§ **Excerpt**
━━━━━━━━━━━━━━━━━━━━
SEAL Commander Who Killed Bin Laden Invites Trump To Go Suck Some Bone Spurs

Golly gee, it seems like Donald Trump might have just stepped on his own dick again, in revoking the clearance of former CIA director John Brennan, who was integral to planning and executing the mission that killed Osama bin Laden, who, if the president has forgotten, was a radical theocratic fuckwad Islamic terrorist who murdered thousands of Americans on September 11, 2001. (Remember, Donald? You lied about seeing Muslims dancing in the streets that day in New Jersey.)

It's weird how when Donald Trump comes for real American patriots, real American patriots clap back harder, stronger, and with a much louder clappy THWAP! sound than Trump could ever muster (because their hands are normal-sized, as opposed to when Trump claps, which probably sounds like a mouse angrily trying to jerk off).

Admiral McRaven -- or more properly retired Admiral William H. McRaven, who led the Navy SEAL team that fucking murdered Osama bin Laden -- has penned an op-ed in the Washington Post saying that if Trump is revoking security clearances, then please go ahead and take his too, because he'd like to be counted among the patriots who love this country, like Brennan, who speak out against the thin-skinned flabby-ass tinpot dictator wannabe squatting in the Oval Office. He of course said it nicer than that:

I would consider it an honor if you would revoke my security clearance as well, so I can add my name to the list of men and women who have spoken up against your presidency.
━━━━━━━━━━━━━━━━━━━━
§ **Data records**
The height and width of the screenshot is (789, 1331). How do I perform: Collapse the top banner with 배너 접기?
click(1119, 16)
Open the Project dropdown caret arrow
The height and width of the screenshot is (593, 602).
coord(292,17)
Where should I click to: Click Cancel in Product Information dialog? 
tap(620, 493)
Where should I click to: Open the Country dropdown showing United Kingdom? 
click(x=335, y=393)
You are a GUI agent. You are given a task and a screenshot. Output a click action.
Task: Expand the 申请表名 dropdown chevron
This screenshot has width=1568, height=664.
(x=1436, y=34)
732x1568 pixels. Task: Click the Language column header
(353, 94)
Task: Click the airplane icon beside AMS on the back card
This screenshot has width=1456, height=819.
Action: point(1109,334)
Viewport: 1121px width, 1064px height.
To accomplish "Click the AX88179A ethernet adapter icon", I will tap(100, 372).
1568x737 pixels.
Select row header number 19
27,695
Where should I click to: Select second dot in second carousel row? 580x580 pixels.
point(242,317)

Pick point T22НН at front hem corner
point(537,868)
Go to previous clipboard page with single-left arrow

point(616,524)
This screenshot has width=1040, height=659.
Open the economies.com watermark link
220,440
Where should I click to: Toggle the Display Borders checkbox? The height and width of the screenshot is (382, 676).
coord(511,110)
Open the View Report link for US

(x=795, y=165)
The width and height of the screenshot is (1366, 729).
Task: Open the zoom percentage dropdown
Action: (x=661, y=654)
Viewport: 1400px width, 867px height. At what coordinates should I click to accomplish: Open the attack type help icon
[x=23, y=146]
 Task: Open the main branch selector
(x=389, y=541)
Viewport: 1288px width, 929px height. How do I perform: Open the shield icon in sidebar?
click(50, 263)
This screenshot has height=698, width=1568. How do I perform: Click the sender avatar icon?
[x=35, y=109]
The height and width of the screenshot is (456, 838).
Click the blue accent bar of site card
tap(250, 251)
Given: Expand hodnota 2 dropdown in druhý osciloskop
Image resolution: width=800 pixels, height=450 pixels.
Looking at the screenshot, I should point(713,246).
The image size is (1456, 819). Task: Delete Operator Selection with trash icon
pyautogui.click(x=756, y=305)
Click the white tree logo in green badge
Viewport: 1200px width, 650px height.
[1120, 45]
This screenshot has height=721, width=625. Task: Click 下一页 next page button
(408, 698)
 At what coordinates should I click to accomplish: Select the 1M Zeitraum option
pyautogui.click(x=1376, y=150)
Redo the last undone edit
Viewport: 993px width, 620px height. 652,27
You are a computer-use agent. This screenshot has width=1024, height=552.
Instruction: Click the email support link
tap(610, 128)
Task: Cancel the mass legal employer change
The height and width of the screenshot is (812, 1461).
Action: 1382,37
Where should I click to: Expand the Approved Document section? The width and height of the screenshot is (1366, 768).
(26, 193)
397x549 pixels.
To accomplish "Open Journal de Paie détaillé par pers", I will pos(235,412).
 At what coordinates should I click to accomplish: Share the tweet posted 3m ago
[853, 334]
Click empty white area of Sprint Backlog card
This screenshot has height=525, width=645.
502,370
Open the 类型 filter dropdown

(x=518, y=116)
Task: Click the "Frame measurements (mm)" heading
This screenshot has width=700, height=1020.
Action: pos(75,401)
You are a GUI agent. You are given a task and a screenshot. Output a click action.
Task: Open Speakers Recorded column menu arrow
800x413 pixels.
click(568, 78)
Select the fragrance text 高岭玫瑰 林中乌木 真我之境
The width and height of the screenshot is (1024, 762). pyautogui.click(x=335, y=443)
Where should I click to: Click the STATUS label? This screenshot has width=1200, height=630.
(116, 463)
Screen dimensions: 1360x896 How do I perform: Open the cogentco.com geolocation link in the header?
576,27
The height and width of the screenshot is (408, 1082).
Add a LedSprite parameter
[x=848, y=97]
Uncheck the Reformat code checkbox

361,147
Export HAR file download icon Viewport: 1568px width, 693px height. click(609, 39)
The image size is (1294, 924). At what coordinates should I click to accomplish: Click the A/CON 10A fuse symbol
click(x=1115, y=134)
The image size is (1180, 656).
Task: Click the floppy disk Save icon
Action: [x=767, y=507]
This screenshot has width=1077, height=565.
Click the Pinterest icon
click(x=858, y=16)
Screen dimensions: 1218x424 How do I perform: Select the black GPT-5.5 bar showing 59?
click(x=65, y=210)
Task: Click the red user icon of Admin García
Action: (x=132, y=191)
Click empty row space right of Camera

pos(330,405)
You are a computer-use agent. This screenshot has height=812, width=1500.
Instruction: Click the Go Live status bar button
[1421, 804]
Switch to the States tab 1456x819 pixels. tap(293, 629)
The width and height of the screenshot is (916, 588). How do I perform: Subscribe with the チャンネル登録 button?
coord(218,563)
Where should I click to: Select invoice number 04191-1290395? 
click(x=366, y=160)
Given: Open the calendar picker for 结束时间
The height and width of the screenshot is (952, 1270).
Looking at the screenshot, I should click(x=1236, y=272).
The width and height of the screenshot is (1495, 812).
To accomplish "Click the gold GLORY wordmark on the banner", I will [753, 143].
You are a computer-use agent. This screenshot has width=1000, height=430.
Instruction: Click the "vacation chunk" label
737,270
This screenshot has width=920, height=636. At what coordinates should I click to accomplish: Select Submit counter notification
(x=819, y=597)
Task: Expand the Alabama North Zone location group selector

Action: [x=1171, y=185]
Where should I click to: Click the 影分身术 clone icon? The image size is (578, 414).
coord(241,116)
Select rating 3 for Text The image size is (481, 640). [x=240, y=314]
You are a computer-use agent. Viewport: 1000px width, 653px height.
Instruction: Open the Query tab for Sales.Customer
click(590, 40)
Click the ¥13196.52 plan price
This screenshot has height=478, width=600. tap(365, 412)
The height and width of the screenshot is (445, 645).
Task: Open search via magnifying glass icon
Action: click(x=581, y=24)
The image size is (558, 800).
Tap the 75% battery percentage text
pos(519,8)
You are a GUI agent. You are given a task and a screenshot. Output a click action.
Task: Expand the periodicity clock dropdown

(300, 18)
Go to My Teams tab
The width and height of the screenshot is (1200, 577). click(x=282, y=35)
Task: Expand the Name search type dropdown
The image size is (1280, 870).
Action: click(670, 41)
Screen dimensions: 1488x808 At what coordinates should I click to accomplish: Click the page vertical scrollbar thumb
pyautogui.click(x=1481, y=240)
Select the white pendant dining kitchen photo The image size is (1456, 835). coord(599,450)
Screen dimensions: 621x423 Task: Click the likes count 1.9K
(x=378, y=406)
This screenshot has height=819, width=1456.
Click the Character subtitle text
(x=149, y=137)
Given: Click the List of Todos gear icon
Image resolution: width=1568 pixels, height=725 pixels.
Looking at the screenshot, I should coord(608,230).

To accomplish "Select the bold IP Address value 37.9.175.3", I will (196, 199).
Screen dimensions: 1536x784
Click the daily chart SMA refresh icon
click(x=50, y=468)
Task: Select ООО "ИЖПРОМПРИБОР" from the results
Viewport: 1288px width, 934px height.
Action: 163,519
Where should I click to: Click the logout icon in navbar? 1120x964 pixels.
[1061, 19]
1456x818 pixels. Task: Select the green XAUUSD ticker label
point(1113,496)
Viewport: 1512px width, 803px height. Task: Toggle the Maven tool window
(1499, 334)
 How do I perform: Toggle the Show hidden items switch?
━━━━━━━━━━━━━━━━━━━━
§ **What is asked**
[1] According to the McRaven article, why does McRaven ask Trump to revoke his security clearance? Answer in one to three sentences.
[2] Answer these questions from the McRaven article:
(a) Whose security clearance did Trump revoke?
(b) In which newspaper did McRaven publish his op-ed?
(c) What did McRaven lead?
[3] Carry the McRaven article forward from its last sentence.
The listing has no connection to the McRaven article.

§ **Exercise responses**
[1] McRaven says he would consider it an honor to have his clearance revoked so that he can add his name to the list of men and women who have spoken up against Trump's presidency. The article frames this as his wish to be counted among patriots like Brennan who speak out against Trump.

[2]
(a) Former CIA director John Brennan.
(b) The Washington Post.
(c) The Navy SEAL team that killed Osama bin Laden.

[3]
Like most Americans, I had hoped that when you became president, you would rise to the occasion and become the leader this great nation needs. [...]

Your leadership, however, has shown little of these qualities. Through your actions, you have embarrassed us in the eyes of our children, humiliated us on the world stage and, worst of all, divided us as a nation.

If you think for a moment that your McCarthy-era tactics will suppress the voices of criticism, you are sadly mistaken. The criticism will continue until you become the leader we prayed you would be.


Trump knows exactly who McRaven is, or at least he did a few years ago, when his brain was less deteriorated than it seems to be right this second. He used McRaven's name to shit all over America's last real president, the one who had the Big Dick Energy Trump has been craving his entire life but will never possess:

It's abundantly clear that Trump doesn't have the very good brain, the quickness of wit, the internal strength, or the proficiency in the English language to withstand attacks from his critics.

This is only the beginning, and there are more patriots where Brennan and McRaven come from. Oh look, here are some former CIA directors and a former DNI. As Manu Raju points out, this is a bipartisan list:

If you click to embiggen and read their statement, you will find our favorite line, which says this:

Since leaving government service John [Brennan] has chosen to speak out sharply regarding what he sees as threats to our national security. Some of the undersigned have done so as well. Others among us have elected to take a different course and be more circumspect in our public pronouncements. Regardless ...

You catch that? Some speak out like John Brennan. Others are "more circumspect." What they are saying is that NONE OF THEM FUCKING DISAGREE WITH JOHN BRENNAN.

So there you go. The flood of patriots is beginning. Hallelujah!

But that's not the only group coming for Trump right now.

Omarosa taped everything. EVERYTHING. And she is so much better at Trumping than Trump is.

And Michael Avenatti and Stormy Daniels are still out there.

An Robert Mueller is like DUN DUN! DUN DUN! And by DUN DUN! we mean ...


Trump might as well quit now. He's already going down in history as the greatest laughingstock in ... (checks world history) ... all of recorded history. President-ing only gets less fun from here, shithead!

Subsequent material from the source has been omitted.